Whether the country succeed in creating a programme of its own without recourse to foreign aid to tide over the financial crisis at hand is the million-dollar question anxiously raised by many a knowledgeable economist. On the other hand, the state of national politics is in utter confusion with many politicians calling on all parties, whatever their hue, to come together to find a way out of the present morass. All pledges on which the last elections, presidential and parliamentary were fought have not yielded tangible results that affect particularly the rural population. The cries of the farmer, the small-business holder and the daily wage earner are being heard loud and clear in the ears of the government. Unfortunately, difficult and unpleasant decisions may have to be taken but not at the cost of hurting people’s basic needs for food and health care. There seems to be a multi-faceted mafia intruding into the field of drugs and medicines as well in addition to the inability to clear the cargo containers that lie stagnant in the harbour. It is paradoxical indeed that the parliament has been prorogued while burning issues are affecting the country with the concurrent sense of insecurity, hopelessness and anxiety crippling the general public. Excuses and apologies are not the way out to respond to these clamors of the people. The national situation is really bad and viable means taken to tide over the mounting plethora of crisis are be sought with a compelling sense of urgency. This is the hour to act swiftly lest the whole country caves into misery, inflation and bankruptcy.
The story of the national debt that kept on accumulating in all directions with the need to run to international funding agencies such as the IMF and World Bank has now taken the country to another disastrous and highly questionable road of dealing with national assets like the harbours, cities, airports and oil tanks. The sheer dearth of dollars to pay off debts, buy oil and the poor performance in the export sector together with slackness in the traditional exports like tea, rubber and coconut are contributing to aggravate the economic crisis and monetary management. Urgent steps have to be taken to consolidate the tourist, apparel and textile industries. State expenditure has to be cut down to a minimum. It is imperative that many unnecessary functions have to be cancelled. Austerity must be shown in the life of those in government with humble readiness to make sacrifices on behalf of the people thanks to whom they are in seats of power. Bribery and corruption, waste and embecillmentof funds have no place in a decentlymanaged economy. The root cause of the present serious crisis has to be placed squarely with a government that is not handling national issues in a proper manner. Those at the helm seem inadequately prepared to come up with viable solutions. Alternatives seem very meagre and not forthcoming. The government is clearly bereft of alternatives. Blaming the opposition for criticizing the government and not offering any alternative implicitly shows that those in power are bereft of solutions and are completely lost in the situation which they as a government are morally obliged to face and take head on as quickly as possible without further delay.

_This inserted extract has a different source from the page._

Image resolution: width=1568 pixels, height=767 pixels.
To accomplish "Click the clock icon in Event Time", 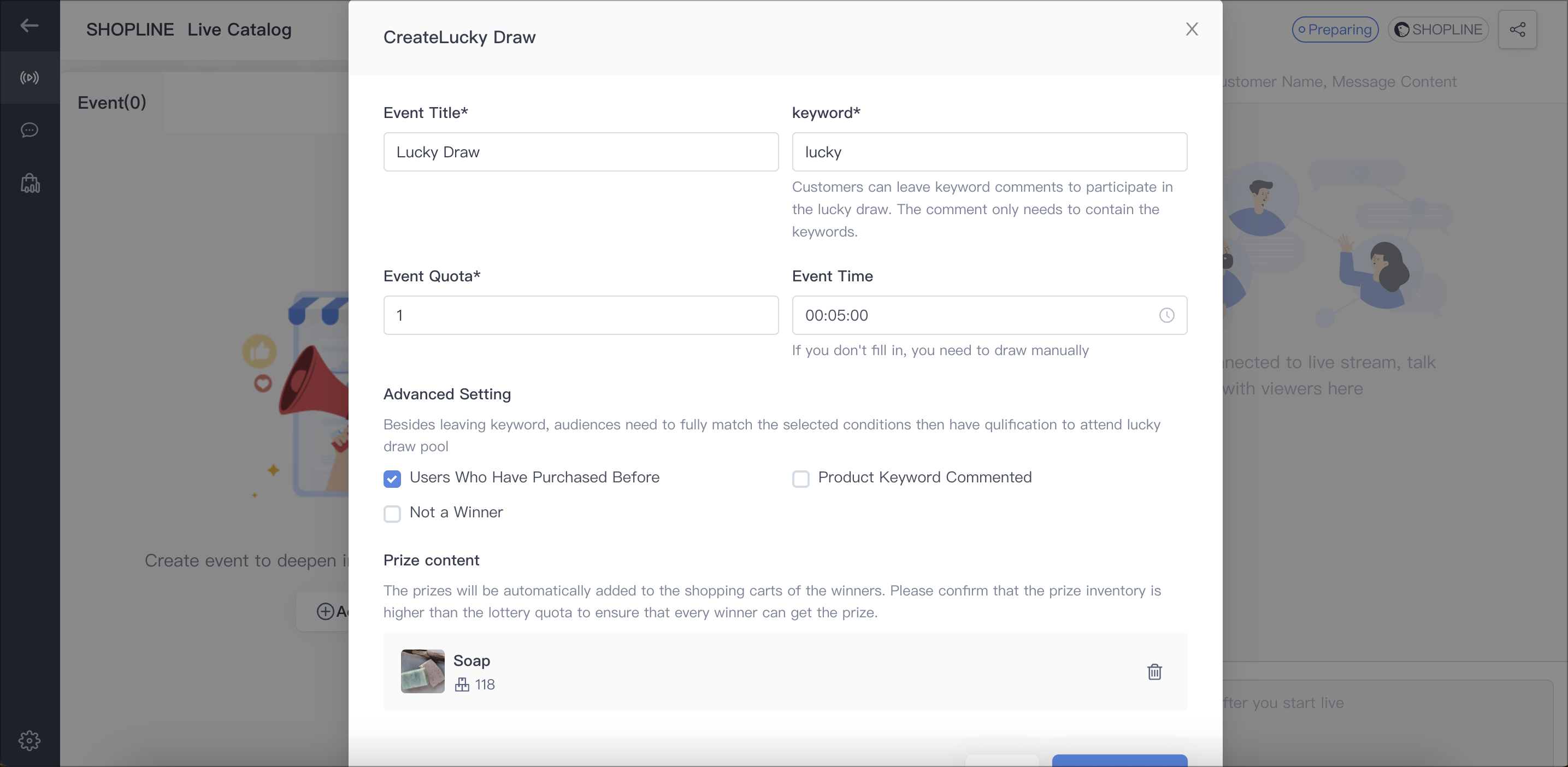I will (1166, 315).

Honest and sincere statesmen-like politicians do not pursue power at any cost, including the duping and the drugging of the masses making thereby elections the opium of the people, whilst hiding the truth about matters that are still highly controversial and contentious.Instead,using their people-given authority to rule in justice and fairness they must seriously have short and long-term plans for the economic stability, national integration and ethnic harmony, taking good care never to exploit religion, race,  ethnicity and language to their own selfish and introverted advantage, ensuring equal treatment to all  and in particular see to the immense sufferings and hardships of those who are poor and indigent.Then only can we see an about-turn of the country towards a better and permanently prosperous era. Bad politics and inefficient administration can never ensure stability in the economy. It is time that we empower ourselves to jettison the begging bowl and enter a culture of self-sufficiency and self-respect as a nation. The Taprobane must stay stable and strong: this island-paradise gracing the vast Indian ocean.